### EXTRAIT DU TEXTE
╔══

Croissance naturelle
On établit une « table de vie », c’est-à-dire que l’on suit un groupe d’individus (« cohorte ») de leur naissance à leur mort, sous l’hypothèse d’une population stationnaire. On évalue ainsi le nombre et la proportion de décès entre l’âge x et l’âge x + 1, le nombre de survivants à l’âge x, le total des années à vivre après l’âge x, l’espérance de vie moyenne après l’âge x. Mais cette méthode pose un certain nombre de problèmes, tout d’abord dans l’échantillonnage de la population cible (sous-représentation infantile, nécessité de faire une sélection), l’hypothèse de stationnarité (taux de croissance nul), incertitude dans la détermination de l’âge et du sexe… La tendance est à un rajeunissement systématique, ce qui fausse en partie les données étudiées ?
Migration des populations
Il arrive que l’on puisse déterminer s’il y a eu transfert à un moment donné de la population étudiée, notamment par l’analyse isotopique des os. Le rapport entre deux isotopes d’un même élément chimique peut en effet varier fortement d’une région à une autre. On peut ainsi déduire la région d’origine d’un individu, car il porte en quelque sorte la marque du milieu où il a longtemps vécu dans ses os. C’est en particulier le cas des isotopes du Strontium3.

╚══

### VOTRE OBJECTIF
Pouvez-vous continuer l'extrait sur l'étude démographique des populations anciennes à partir de sa dernière phrase ? Les entrées qui suivent n'ont aucun lien avec l'extrait.

Entrées de localisation de texte et d'éléments:
╔══

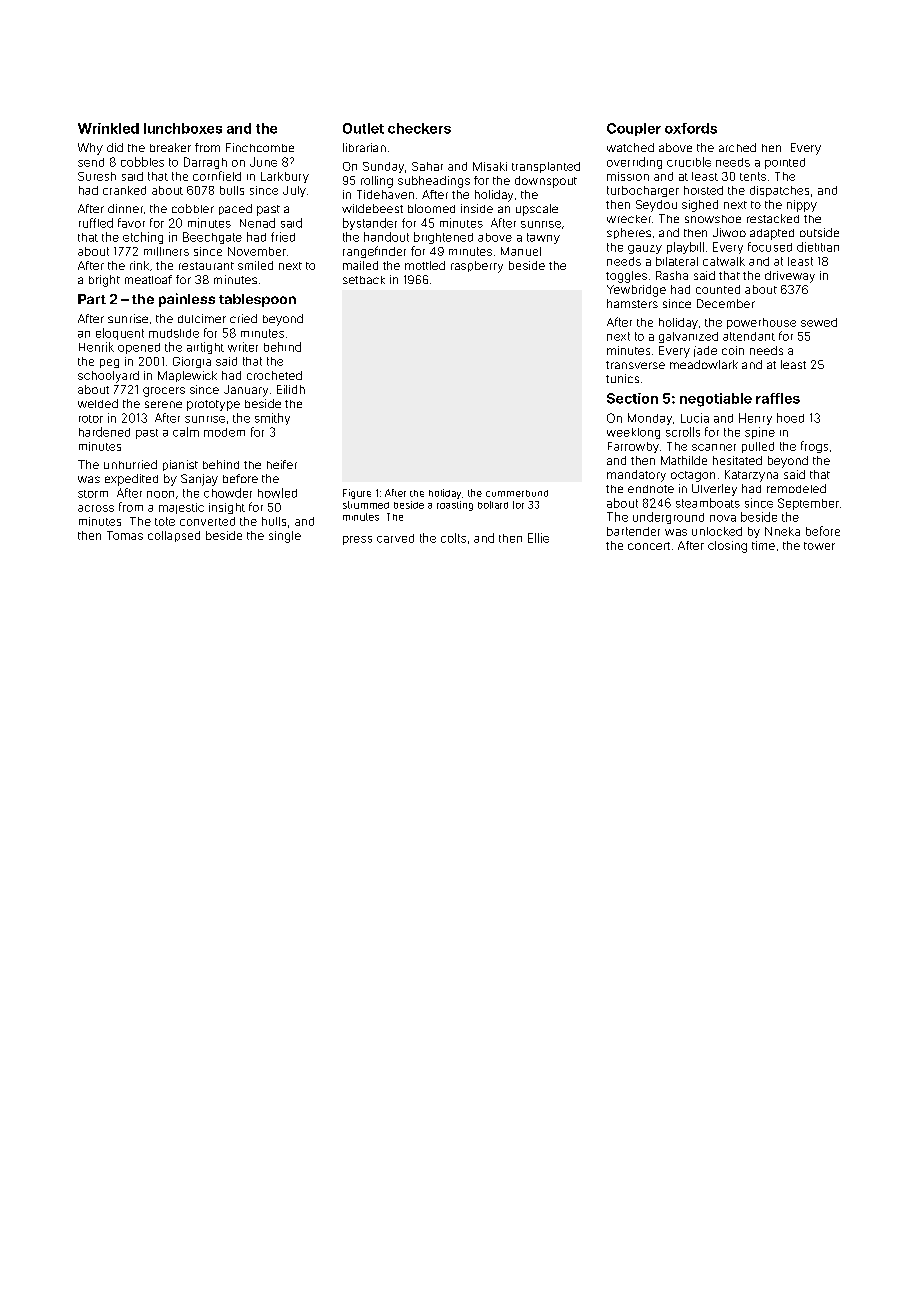 Image resolution: width=924 pixels, height=1308 pixels. What do you see at coordinates (790, 418) in the page?
I see `hoed` at bounding box center [790, 418].
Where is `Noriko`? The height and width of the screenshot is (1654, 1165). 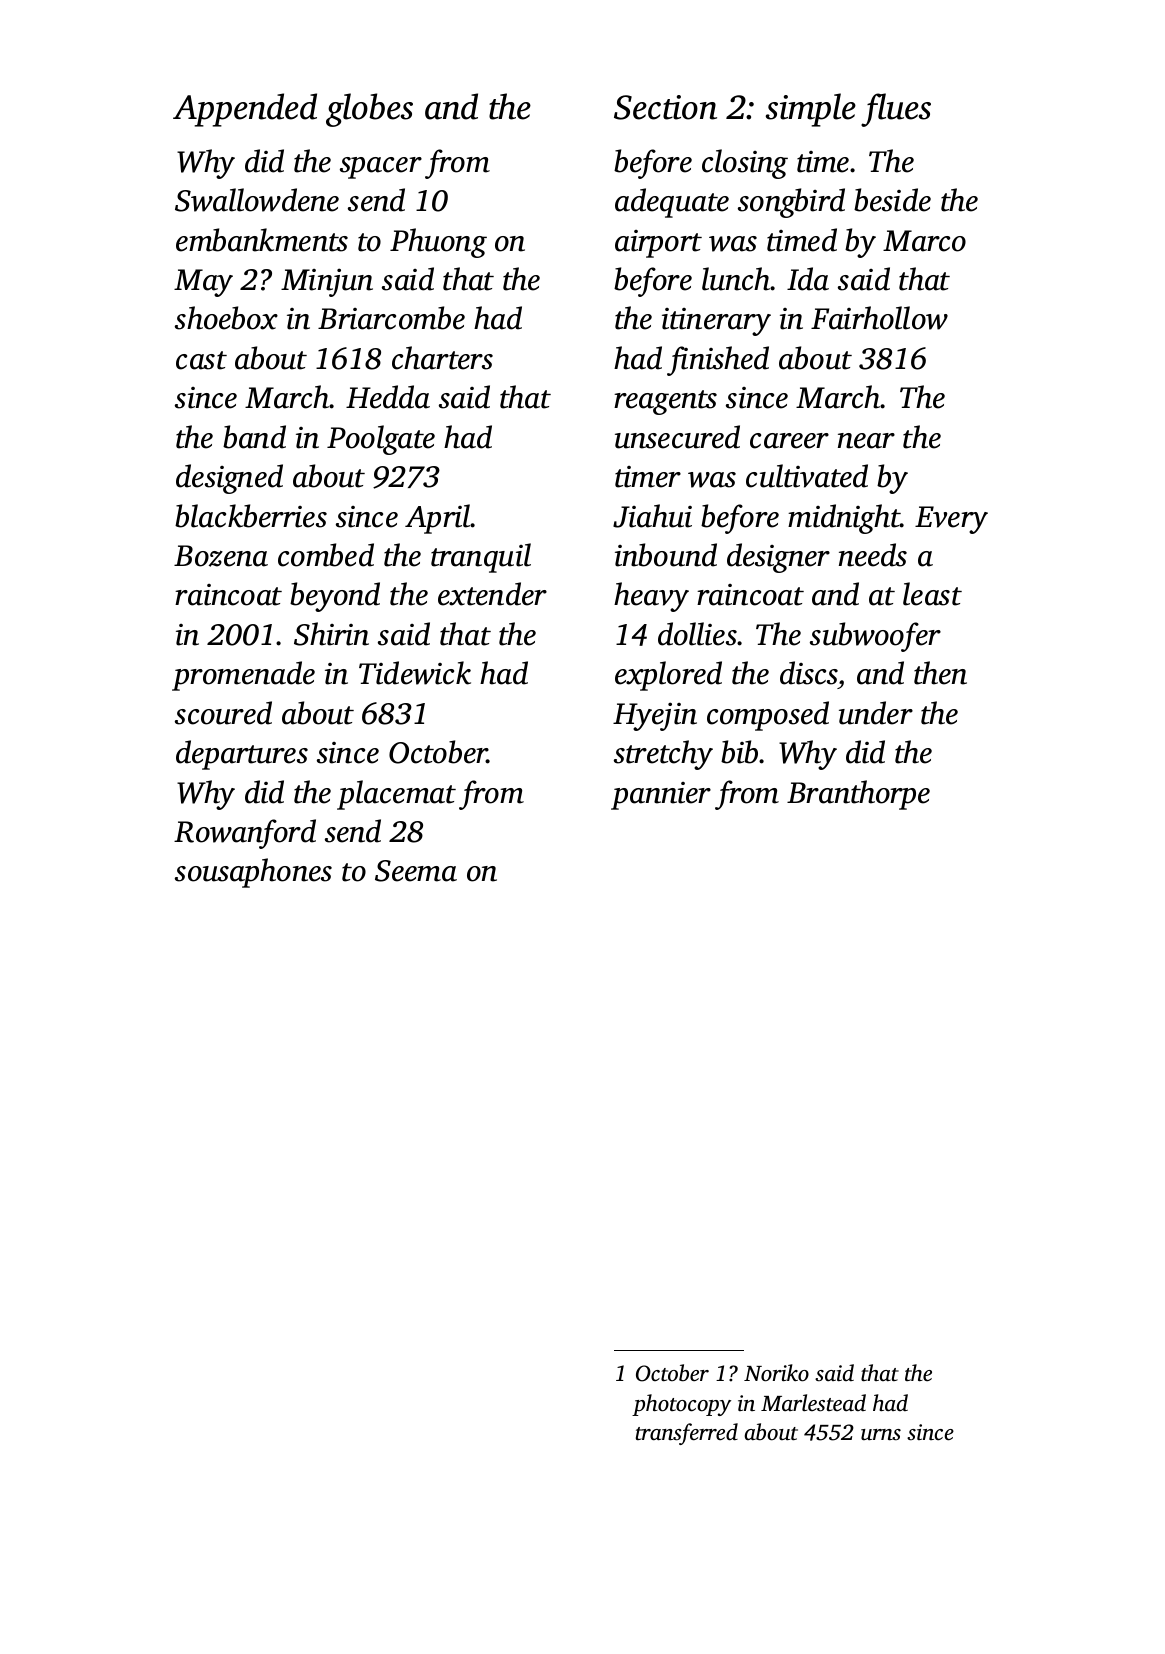
Noriko is located at coordinates (776, 1373).
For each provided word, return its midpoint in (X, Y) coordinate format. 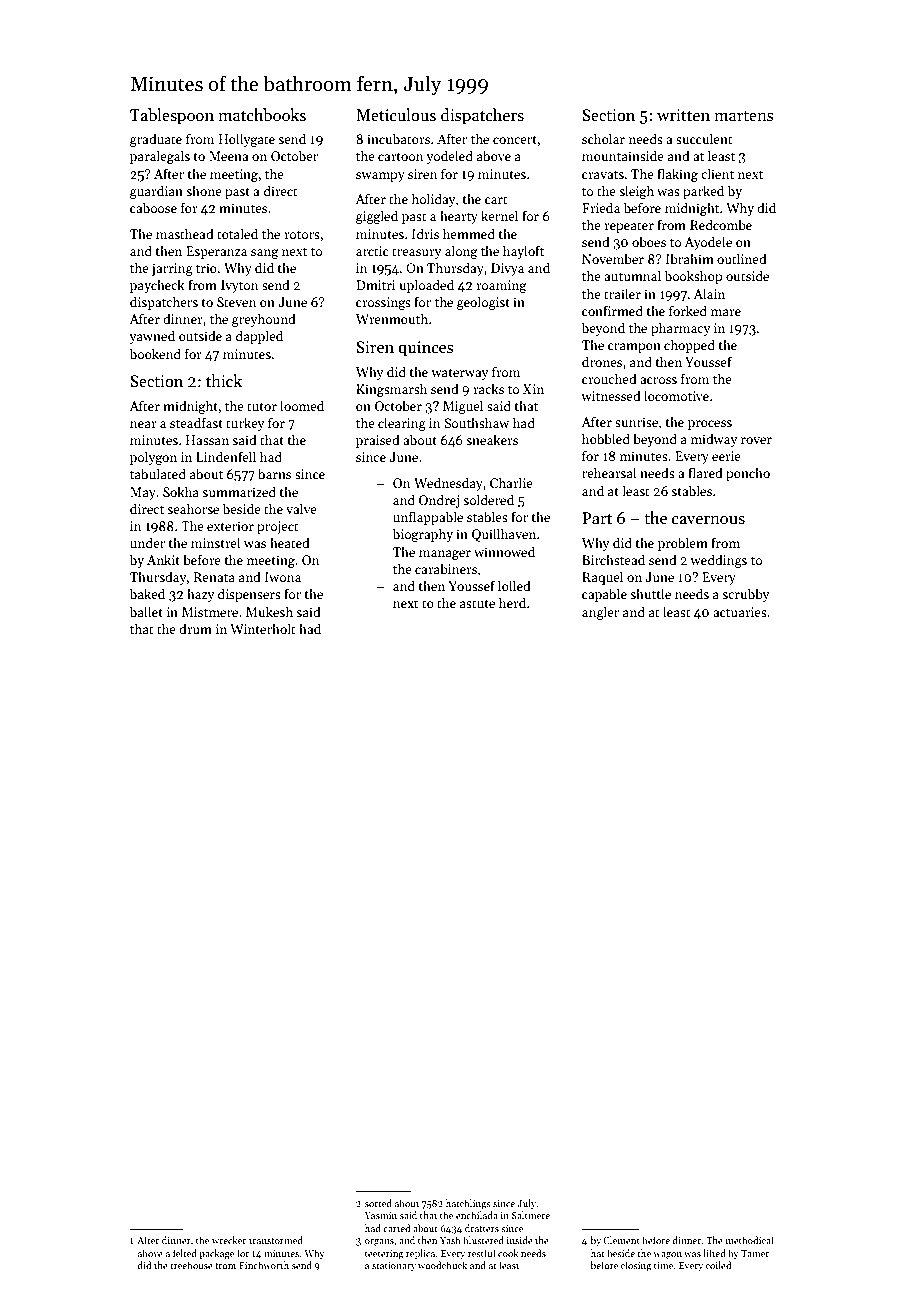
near (143, 424)
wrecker (229, 1240)
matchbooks (262, 114)
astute (477, 604)
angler (600, 613)
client (717, 173)
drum (195, 628)
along (461, 252)
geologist (483, 303)
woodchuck (442, 1265)
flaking (677, 175)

╚══

### RÉPONSE CI-DESSOUS
Informations culturelles
Le rituel funéraire
L’archéologie funéraire nous renseigne sur le rapport à la mort des populations passées, en particulier sur les pratiques funéraires : vêtement mortuaire, préparation du mort, position du mort dans la tombe (assis, allongé, plié sur le côté, lié, debout), position des membres et de la tête, orientation (du squelette ou de la tête). Il faut ajouter ce qui accompagne le mort : objets (parure, céramiques, armes, outils, statuettes, maquettes), individus (femmes, serviteurs, animaux familiers, chevaux). Enfin on peut trouver les restes d’offrandes funéraires.
Place du mort dans la société
Ill. : Reconstitution graphique de ce qui a été interprété comme un trophée érigé par des Celtes avec les corps décapités de leurs ennemis. (Ribemont-sur-Ancre, 2003)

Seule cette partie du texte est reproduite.